In the 1960s, the vehicle crossed the pond and surfers went from beach to beach in California in a VW bus, and the flower power generation turned the van into a brightly painted hippie bus. This versatile vehicle had truly gained cult status by this point. The camper became a symbol of freedom and independence – and has remained so to this day.
Its legion of fans grew more and more over the decades: even today, many owners head on road trips across Europe seeking the sights and smells of adventure. Some fans even meet up together and go on shared journeys along winding roads. In many cases, original versions still bumble along the roads, lovingly cared for by their owners.
The T1 generation of the VW camper was manufactured up until 1967, then the T2 rolled off the production line for 12 years. It was very similar to its predecessor, but was slightly larger and had a full-length windscreen, serially installed sliding door and an improved chassis.
The 1980s version of the VW bus, built from 1979 onwards, differed significantly from its predecessors – the T3 was more angular and again bulkier. Visually, the T4 (built from 1990 onwards) had very little in common with the original “Bulli” – it represented a completely new Transporter generation with front-wheel drive.
Since then, the VW bus has by and large remained true to this altered appearance. From 2003 onwards, the T5 particularly stood out as a multi-talented vehicle with three roof heights and more cargo capacity. Then in 2015, the T6 arrived with new engines, even more intelligent assistance systems and a new infotainment program. The T7 has been driving around the streets as a multi-van since 2021.
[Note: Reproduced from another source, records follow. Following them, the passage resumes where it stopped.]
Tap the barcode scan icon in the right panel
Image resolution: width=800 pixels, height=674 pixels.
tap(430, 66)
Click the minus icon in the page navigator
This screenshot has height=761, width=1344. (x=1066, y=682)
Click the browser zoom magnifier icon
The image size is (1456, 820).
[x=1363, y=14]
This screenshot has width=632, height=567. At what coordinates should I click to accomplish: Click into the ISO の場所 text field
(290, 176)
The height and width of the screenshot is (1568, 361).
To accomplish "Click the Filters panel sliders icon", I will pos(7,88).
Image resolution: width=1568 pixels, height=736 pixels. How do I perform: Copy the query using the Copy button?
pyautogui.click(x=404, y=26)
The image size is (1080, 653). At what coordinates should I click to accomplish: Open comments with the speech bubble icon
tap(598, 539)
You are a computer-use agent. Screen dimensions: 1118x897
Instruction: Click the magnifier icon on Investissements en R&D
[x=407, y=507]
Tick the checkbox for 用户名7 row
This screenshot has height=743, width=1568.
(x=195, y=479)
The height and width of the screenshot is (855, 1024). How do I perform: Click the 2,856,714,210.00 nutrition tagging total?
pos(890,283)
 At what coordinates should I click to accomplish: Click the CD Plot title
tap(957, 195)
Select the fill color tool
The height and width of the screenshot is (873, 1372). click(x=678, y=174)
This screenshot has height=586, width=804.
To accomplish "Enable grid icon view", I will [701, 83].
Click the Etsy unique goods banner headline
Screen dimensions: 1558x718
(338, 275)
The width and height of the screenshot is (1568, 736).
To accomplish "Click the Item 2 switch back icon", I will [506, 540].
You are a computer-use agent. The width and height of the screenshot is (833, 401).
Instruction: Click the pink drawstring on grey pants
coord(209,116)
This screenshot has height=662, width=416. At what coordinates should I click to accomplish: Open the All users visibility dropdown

Parallel to this, however, work has also been done in recent years on an electric VW bus, which will be available in AMAG branches next autumn – it almost coincides with the 75th birthday of the cult car first invented in 1947. While it may be a revival of the original model from the 1950s, it is now fully electrified and futuristic. The VW ID.Buzz is based on VW’s own modular e-drive system (MEB) for electric vehicles, in which the battery is integrated between the axles in the underbody, in keeping with the skateboard principle.
The electric motor and electronics are placed on the rear and/or front axle. In addition to the all-electric drive, the ID.Buzz clearly demonstrates we have arrived in the digital age thanks to numerous technical refinements. A touchscreen, various sensor fields and voice control are just as integral as the latest assistance systems and automated parking. The seats can be turned at the touch of a button.
Charging the ID.Buzz is like child’s play. It is based on the “Plug & Charge” function included in the software. This means that you can easily plug in at the charging station and simply charge the battery without needing a charging card or anything else.
The car connects itself to the charging point and shares all the necessary data. The smart vehicle also features bidirectional charging: any unused electricity can be fed from the car back into the owner’s home grid.
The latest version of the “Bulli” is truly multi-talented. The car has space for five people and offers 1121 litres of luggage volume – there’s nothing to stop you enjoying your next holiday trip. While travelling in the ID.Buzz, passengers almost feel as though they’re in a lounge. If there are fewer people but more (sports) gear on board, the second row of seats can be easily folded down to increase the luggage capacity up to 2205 litres.
But the VW ID.Buzz has also been designed with tradesmen in mind – as a cargo version, it offers 3.9 cubic metres of load space and sufficient transverse space for two fully loaded Euro pallets. It is also the ideal office on wheels for managers. Thanks to the high degree of connectivity, you can work from anywhere, any time.